▸ WHAT IS BEING ASKED
In your reply, repeat every entry exactly and skip over each picture.

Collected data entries
------------------------------------------------
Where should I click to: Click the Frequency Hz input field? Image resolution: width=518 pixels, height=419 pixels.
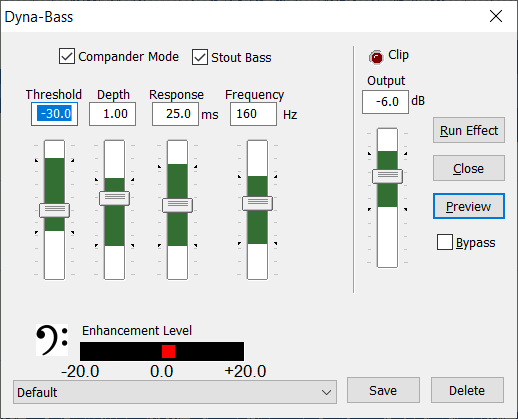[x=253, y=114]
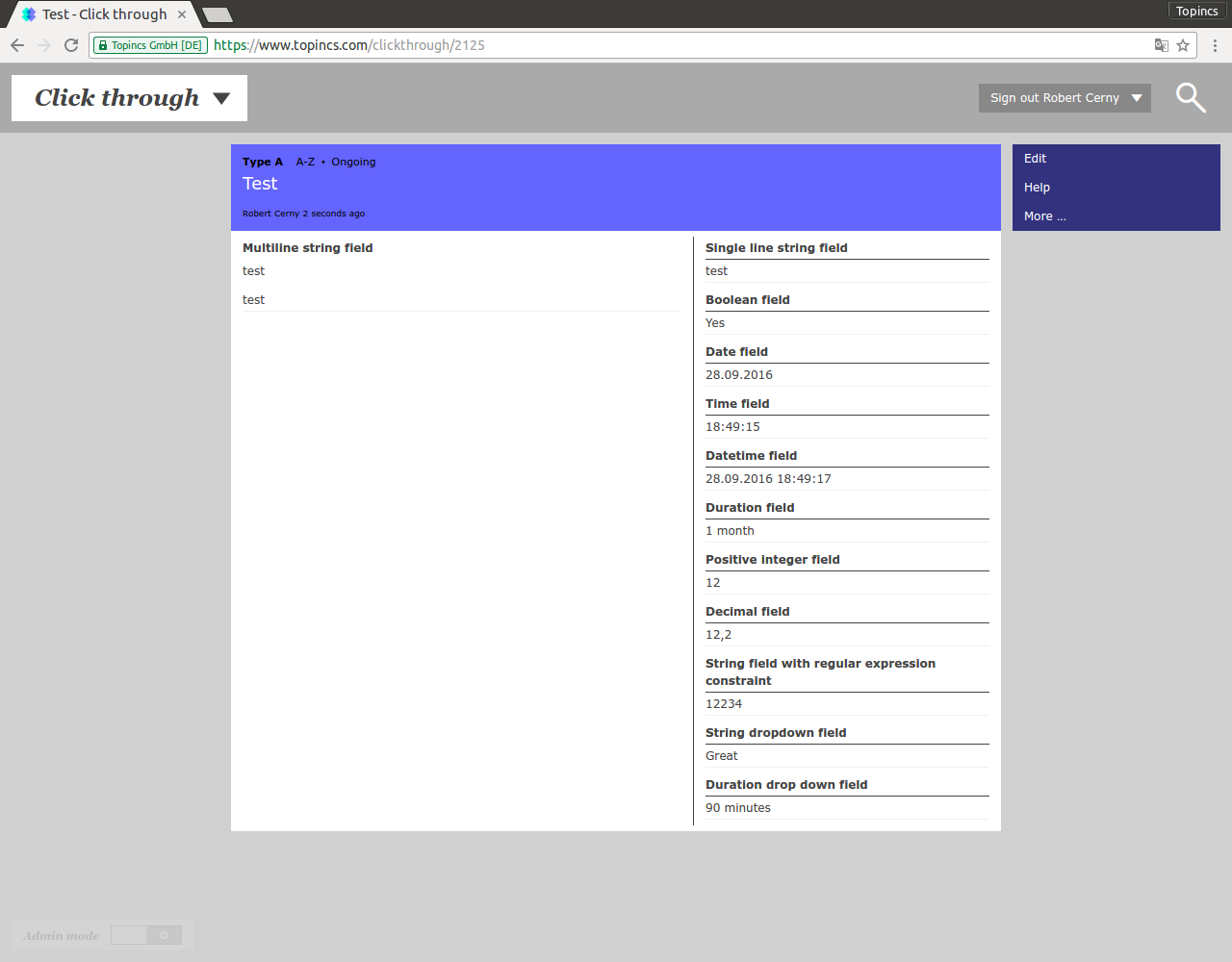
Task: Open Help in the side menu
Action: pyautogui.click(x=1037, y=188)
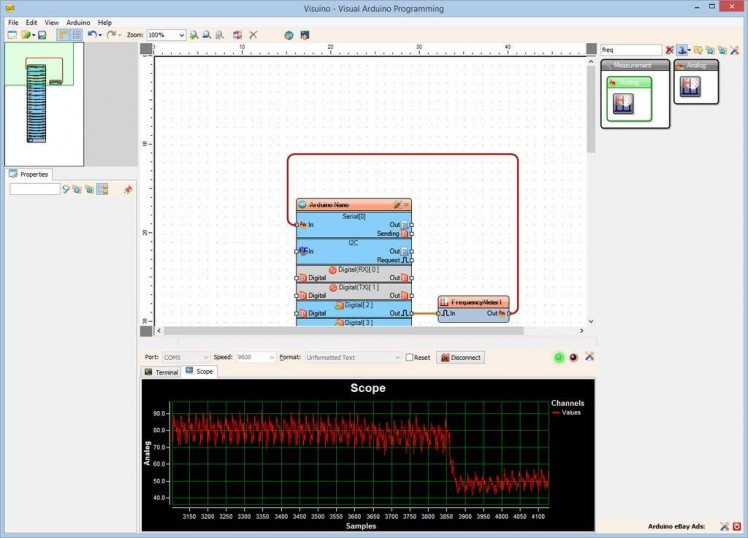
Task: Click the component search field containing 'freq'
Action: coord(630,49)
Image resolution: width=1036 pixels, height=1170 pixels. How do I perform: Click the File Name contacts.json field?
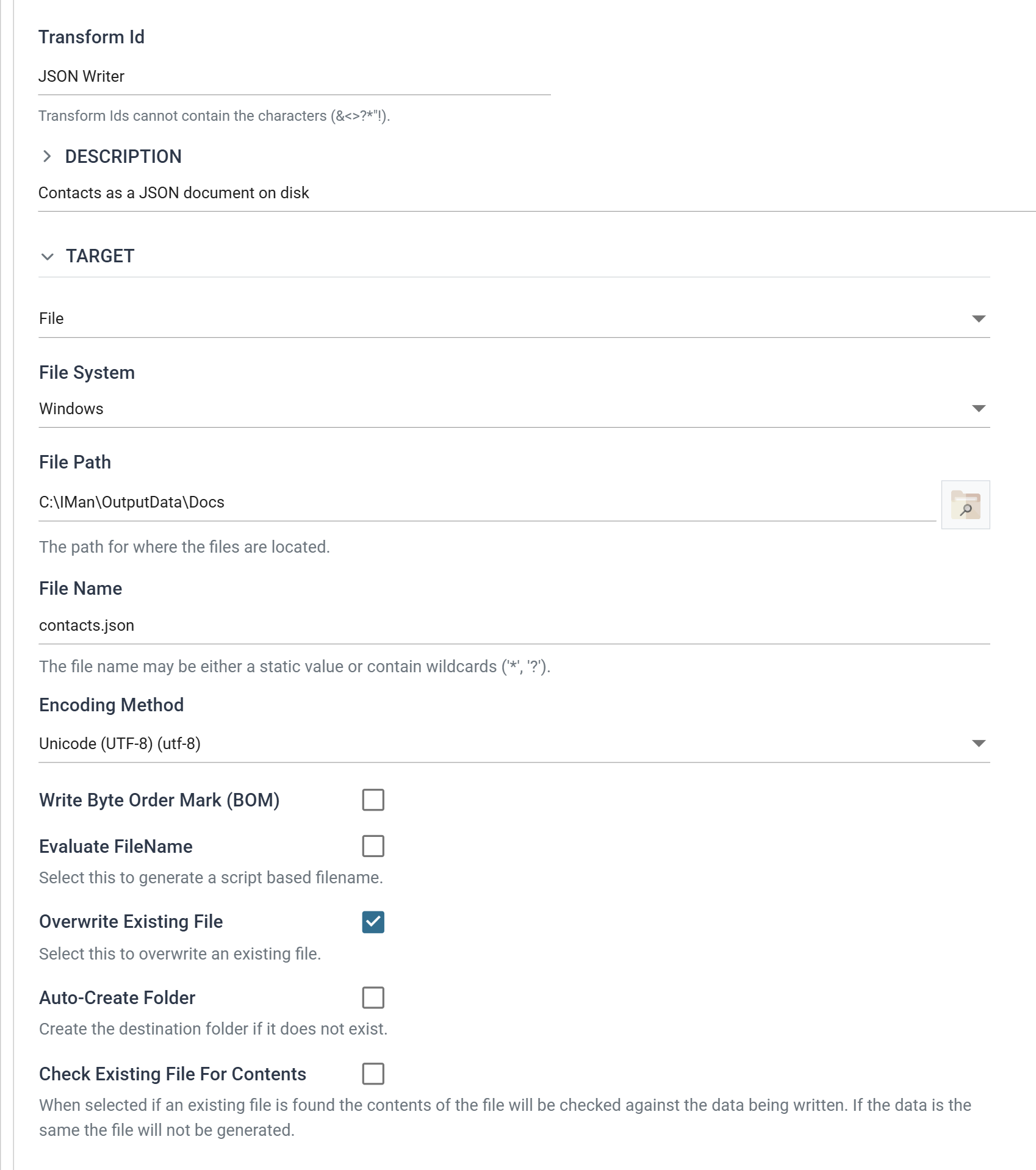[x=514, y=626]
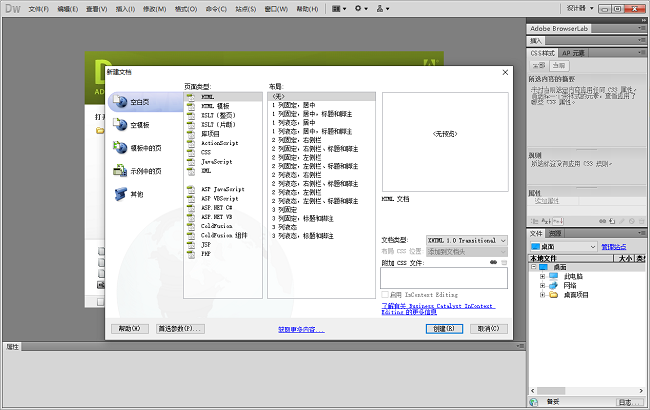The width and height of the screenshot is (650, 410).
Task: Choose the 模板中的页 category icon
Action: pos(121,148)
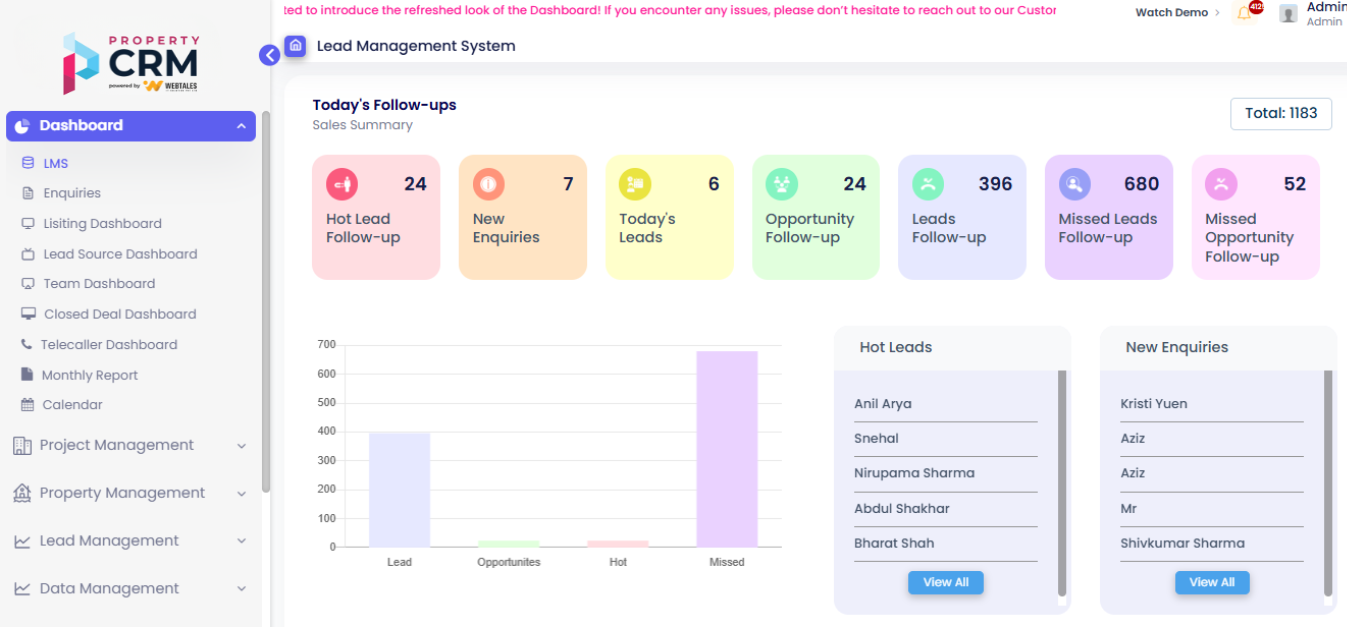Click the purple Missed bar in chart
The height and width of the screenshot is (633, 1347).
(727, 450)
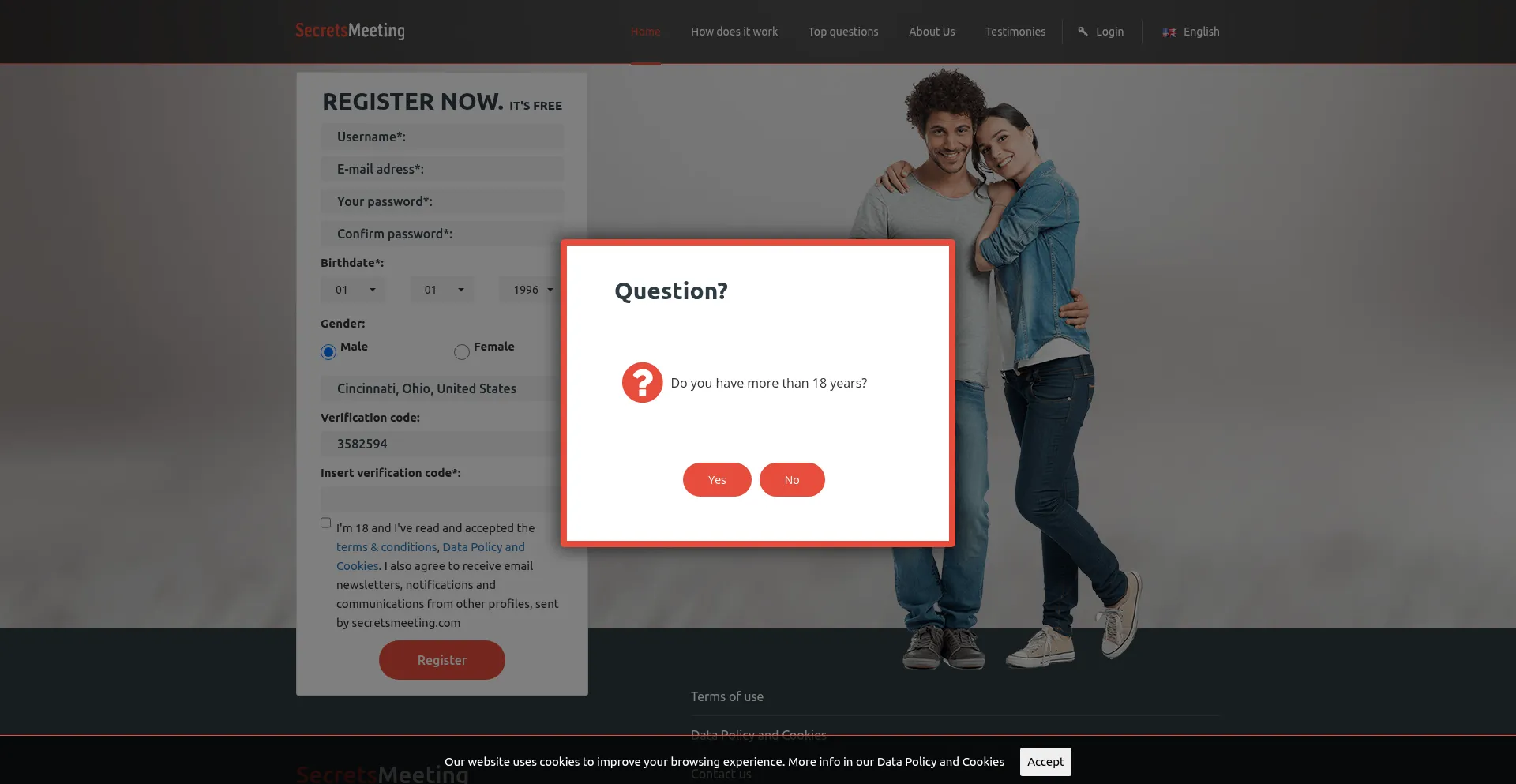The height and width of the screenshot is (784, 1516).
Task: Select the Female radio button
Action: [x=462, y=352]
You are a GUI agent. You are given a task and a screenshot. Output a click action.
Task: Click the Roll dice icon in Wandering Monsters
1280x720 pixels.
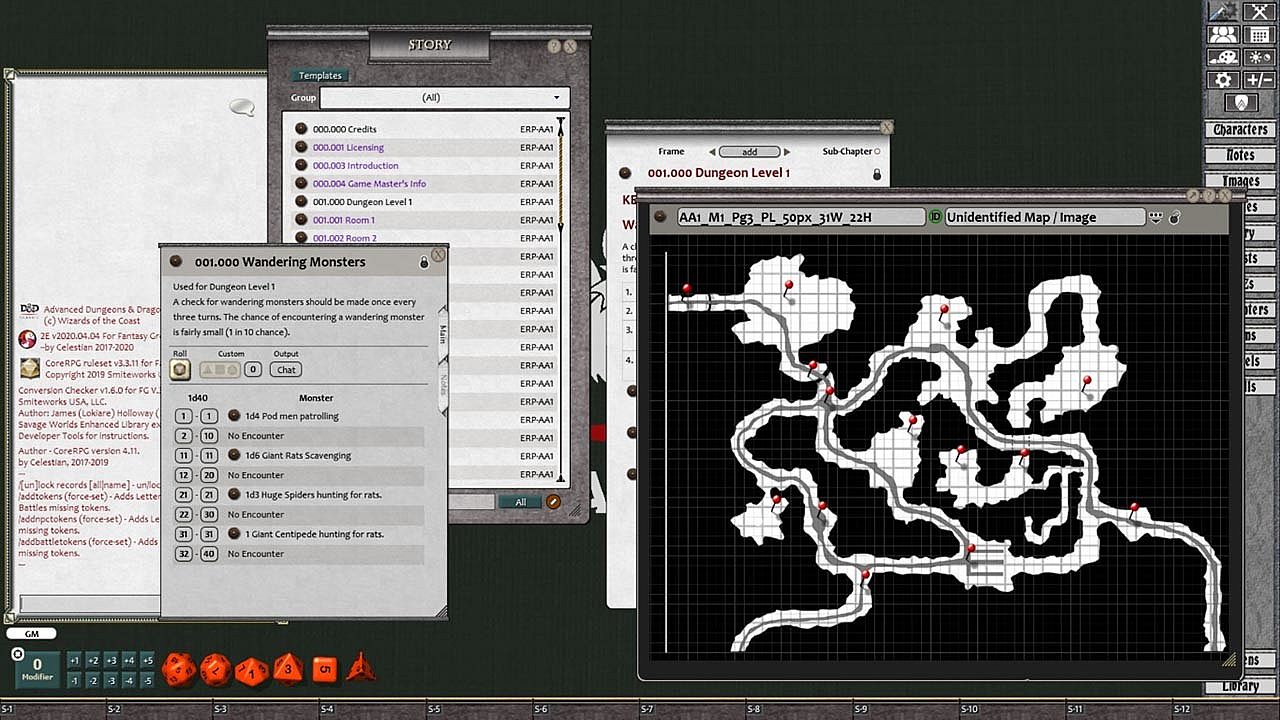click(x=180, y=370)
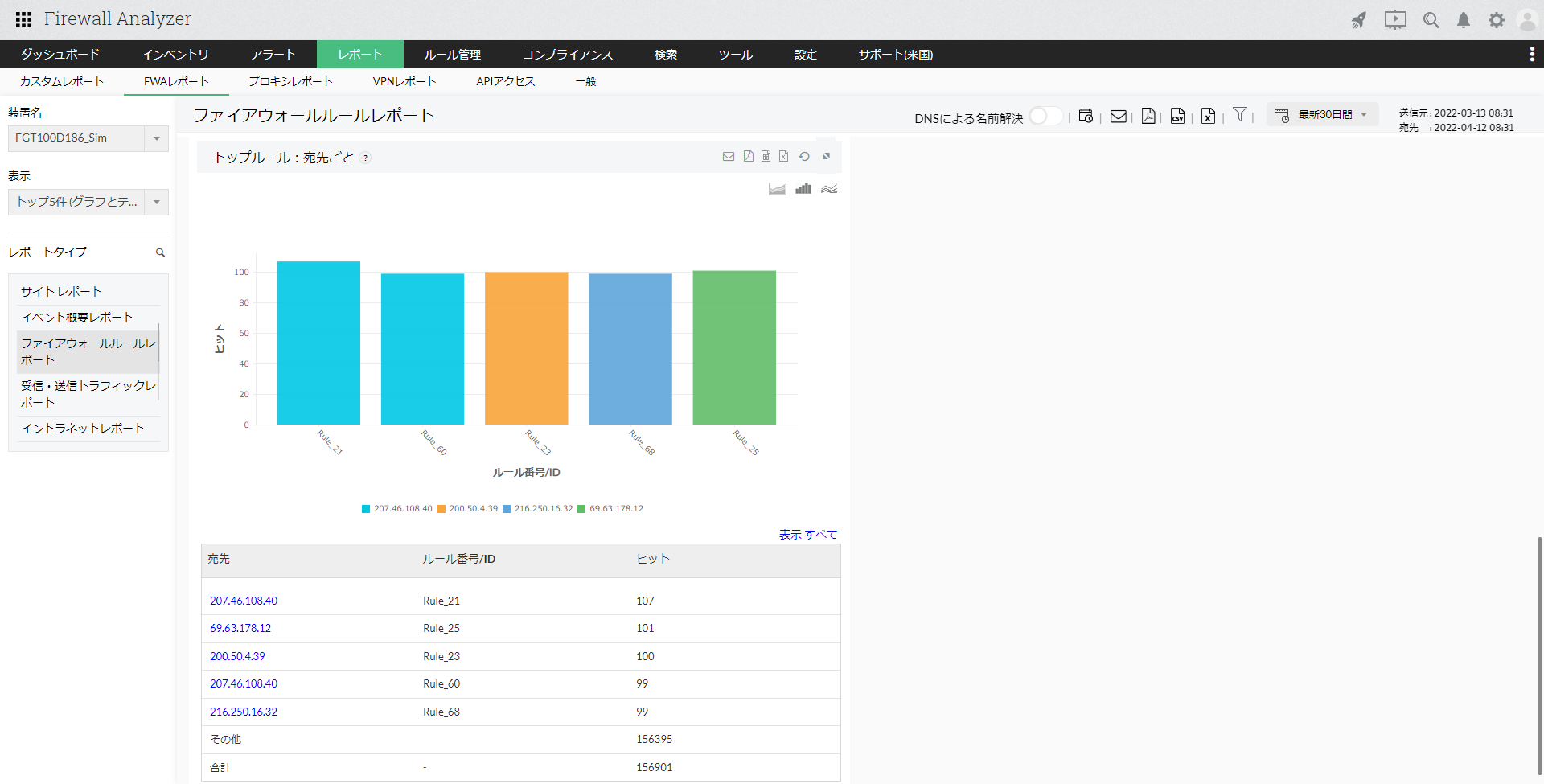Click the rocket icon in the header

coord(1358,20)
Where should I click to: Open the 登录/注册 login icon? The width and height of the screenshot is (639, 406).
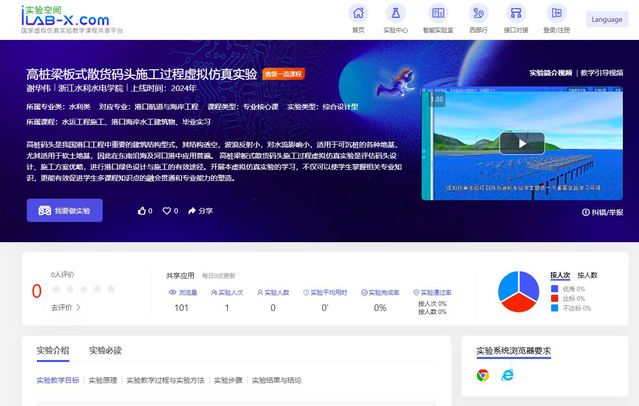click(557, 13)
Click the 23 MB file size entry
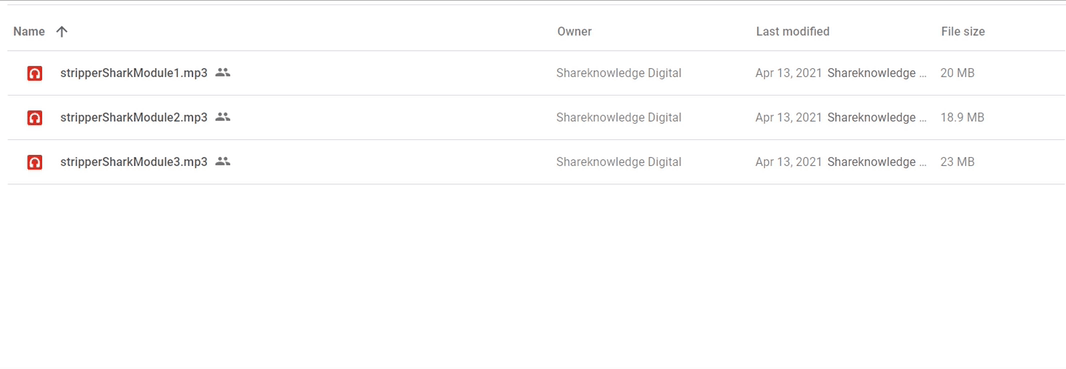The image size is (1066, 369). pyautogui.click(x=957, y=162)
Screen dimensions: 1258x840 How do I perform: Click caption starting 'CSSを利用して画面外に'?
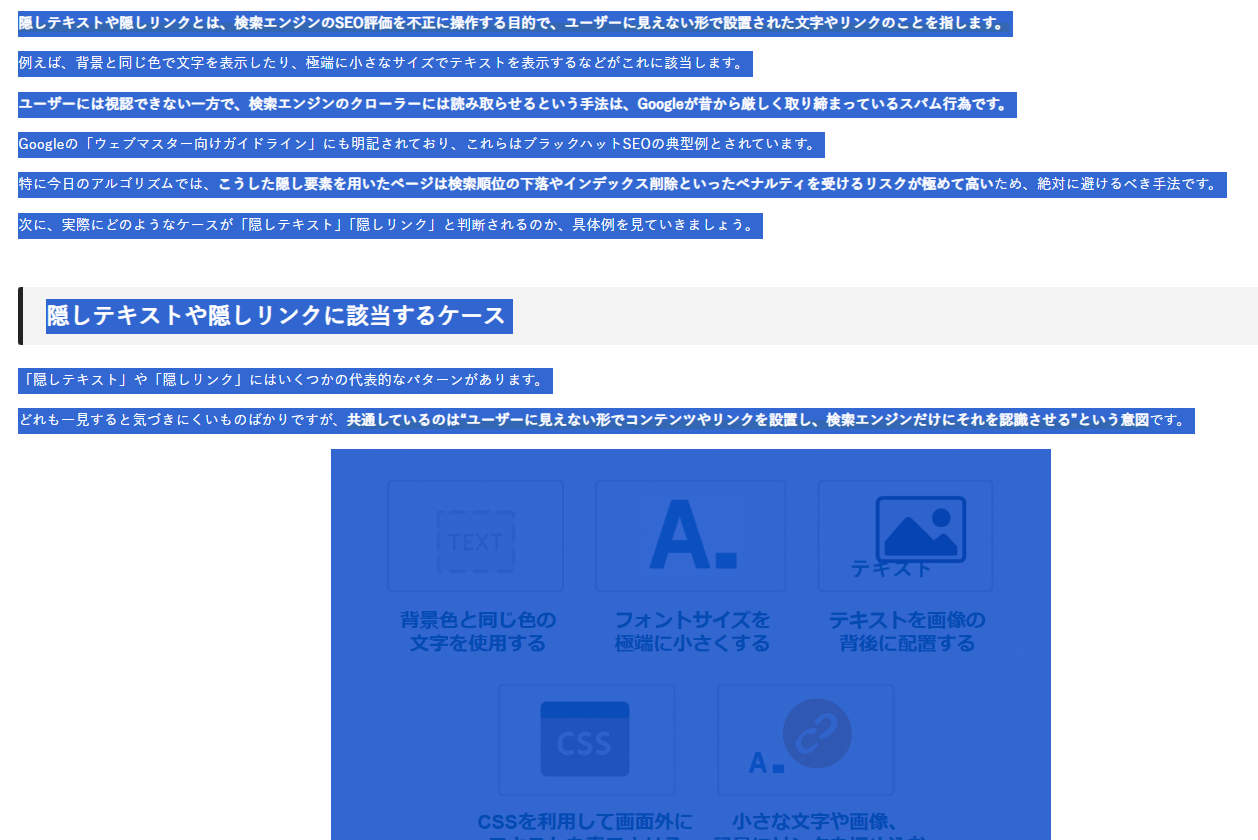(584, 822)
------------------------------------------------
▸ RESPONSE FOR THIS EXERCISE
Where should I click to: Click the Frequency Hz input field? Image resolution: width=518 pixels, height=419 pixels.
[x=253, y=114]
Task: Open Help in the side menu
Action: pyautogui.click(x=1037, y=188)
Task: Click the component search field containing 'freq'
Action: coord(630,49)
Image resolution: width=1036 pixels, height=1170 pixels. How do I perform: Click the File Name contacts.json field?
[x=514, y=626]
The width and height of the screenshot is (650, 410).
Task: Choose the 模板中的页 category icon
Action: pos(121,148)
Click the purple Missed bar in chart
The height and width of the screenshot is (633, 1347).
(727, 450)
The height and width of the screenshot is (784, 1516).
Task: Select the Female radio button
Action: [x=462, y=352]
You are a GUI agent. You are given a task and a screenshot. Output a click action.
Task: Click the Roll dice icon in Wandering Monsters
1280x720 pixels.
click(x=180, y=370)
Click the rocket icon in the header

coord(1358,20)
Where should I click to: Open the 登录/注册 login icon? The width and height of the screenshot is (639, 406).
click(557, 13)
Click the 23 MB file size entry
The image size is (1066, 369). pyautogui.click(x=957, y=162)
Screen dimensions: 1258x840 How do I perform: Click caption starting 'CSSを利用して画面外に'?
(584, 822)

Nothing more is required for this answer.